[Data to process]:

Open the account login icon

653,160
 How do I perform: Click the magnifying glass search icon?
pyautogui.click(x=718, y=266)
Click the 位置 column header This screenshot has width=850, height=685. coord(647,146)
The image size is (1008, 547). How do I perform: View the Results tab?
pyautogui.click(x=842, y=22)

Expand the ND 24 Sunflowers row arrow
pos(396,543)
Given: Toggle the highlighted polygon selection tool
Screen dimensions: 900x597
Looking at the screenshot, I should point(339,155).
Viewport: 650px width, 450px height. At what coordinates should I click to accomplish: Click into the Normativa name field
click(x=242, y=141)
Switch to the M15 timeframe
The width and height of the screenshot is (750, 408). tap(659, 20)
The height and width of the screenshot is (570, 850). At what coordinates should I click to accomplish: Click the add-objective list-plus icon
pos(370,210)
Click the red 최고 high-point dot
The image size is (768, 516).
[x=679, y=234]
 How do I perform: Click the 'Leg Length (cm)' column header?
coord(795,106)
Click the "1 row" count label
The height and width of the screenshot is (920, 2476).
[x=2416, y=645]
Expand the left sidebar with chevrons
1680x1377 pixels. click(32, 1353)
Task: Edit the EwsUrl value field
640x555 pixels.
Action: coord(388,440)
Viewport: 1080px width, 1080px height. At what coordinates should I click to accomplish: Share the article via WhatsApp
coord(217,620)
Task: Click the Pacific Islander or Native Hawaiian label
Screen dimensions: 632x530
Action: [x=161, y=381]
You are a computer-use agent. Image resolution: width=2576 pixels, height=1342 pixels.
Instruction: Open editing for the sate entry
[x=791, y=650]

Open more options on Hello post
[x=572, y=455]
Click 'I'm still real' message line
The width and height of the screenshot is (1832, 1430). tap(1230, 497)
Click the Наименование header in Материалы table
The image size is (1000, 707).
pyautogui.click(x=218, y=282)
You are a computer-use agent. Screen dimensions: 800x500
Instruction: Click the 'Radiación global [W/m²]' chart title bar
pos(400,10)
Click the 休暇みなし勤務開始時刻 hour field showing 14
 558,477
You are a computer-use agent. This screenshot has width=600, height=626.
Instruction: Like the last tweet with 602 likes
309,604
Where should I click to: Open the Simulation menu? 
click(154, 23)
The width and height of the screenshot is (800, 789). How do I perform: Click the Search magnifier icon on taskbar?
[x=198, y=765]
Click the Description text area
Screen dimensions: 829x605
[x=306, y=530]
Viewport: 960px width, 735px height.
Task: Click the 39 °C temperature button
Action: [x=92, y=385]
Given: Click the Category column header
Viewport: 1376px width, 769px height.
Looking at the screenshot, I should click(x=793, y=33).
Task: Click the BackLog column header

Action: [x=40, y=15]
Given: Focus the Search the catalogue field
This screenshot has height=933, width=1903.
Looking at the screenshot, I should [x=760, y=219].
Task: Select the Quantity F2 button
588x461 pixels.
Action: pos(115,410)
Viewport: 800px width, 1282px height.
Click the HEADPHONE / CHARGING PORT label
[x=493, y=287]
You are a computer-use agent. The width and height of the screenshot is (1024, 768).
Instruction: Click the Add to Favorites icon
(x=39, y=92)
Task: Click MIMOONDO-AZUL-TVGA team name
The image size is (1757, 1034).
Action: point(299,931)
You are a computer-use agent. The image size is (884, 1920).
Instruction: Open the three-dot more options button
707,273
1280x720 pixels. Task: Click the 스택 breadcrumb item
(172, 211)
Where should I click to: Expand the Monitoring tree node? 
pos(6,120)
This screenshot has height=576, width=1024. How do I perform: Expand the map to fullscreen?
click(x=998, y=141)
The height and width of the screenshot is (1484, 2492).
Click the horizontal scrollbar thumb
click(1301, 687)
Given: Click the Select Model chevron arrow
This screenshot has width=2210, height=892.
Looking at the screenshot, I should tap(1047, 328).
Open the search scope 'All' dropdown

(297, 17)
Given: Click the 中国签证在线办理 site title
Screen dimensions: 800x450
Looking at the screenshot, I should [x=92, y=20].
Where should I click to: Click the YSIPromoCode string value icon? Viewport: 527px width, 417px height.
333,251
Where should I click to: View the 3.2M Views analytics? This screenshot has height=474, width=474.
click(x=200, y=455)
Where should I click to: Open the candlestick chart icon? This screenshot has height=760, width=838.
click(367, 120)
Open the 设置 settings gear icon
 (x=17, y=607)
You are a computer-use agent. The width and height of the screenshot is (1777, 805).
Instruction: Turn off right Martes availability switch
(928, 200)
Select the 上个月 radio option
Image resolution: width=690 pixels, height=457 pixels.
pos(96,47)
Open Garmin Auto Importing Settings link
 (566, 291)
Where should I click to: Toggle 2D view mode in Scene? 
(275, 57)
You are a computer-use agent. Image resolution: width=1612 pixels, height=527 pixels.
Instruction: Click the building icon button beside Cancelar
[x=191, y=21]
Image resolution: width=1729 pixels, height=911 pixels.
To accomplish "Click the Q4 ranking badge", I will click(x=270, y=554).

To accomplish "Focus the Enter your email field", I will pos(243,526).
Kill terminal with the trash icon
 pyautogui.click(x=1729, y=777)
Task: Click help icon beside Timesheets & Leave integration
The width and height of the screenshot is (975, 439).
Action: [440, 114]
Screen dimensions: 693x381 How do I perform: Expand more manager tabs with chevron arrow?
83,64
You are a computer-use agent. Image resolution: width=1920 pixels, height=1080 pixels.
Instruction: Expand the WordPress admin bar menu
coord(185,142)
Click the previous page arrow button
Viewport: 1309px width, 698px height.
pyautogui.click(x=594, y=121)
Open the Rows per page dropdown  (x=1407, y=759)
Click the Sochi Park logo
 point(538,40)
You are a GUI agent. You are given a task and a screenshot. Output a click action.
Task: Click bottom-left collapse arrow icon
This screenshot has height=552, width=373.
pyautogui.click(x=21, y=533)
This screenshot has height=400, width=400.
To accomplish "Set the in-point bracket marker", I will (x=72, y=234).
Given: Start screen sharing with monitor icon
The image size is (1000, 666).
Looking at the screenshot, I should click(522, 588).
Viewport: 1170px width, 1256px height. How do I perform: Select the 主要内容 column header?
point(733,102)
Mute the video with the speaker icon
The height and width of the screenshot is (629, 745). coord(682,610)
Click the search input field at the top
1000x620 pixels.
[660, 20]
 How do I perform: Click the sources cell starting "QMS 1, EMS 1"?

[Problem to solve]: Look through the entries above and report each line where the string "page" occurs.

[Task solution]:
Click the previous page arrow button
Open the Rows per page dropdown  (x=1407, y=759)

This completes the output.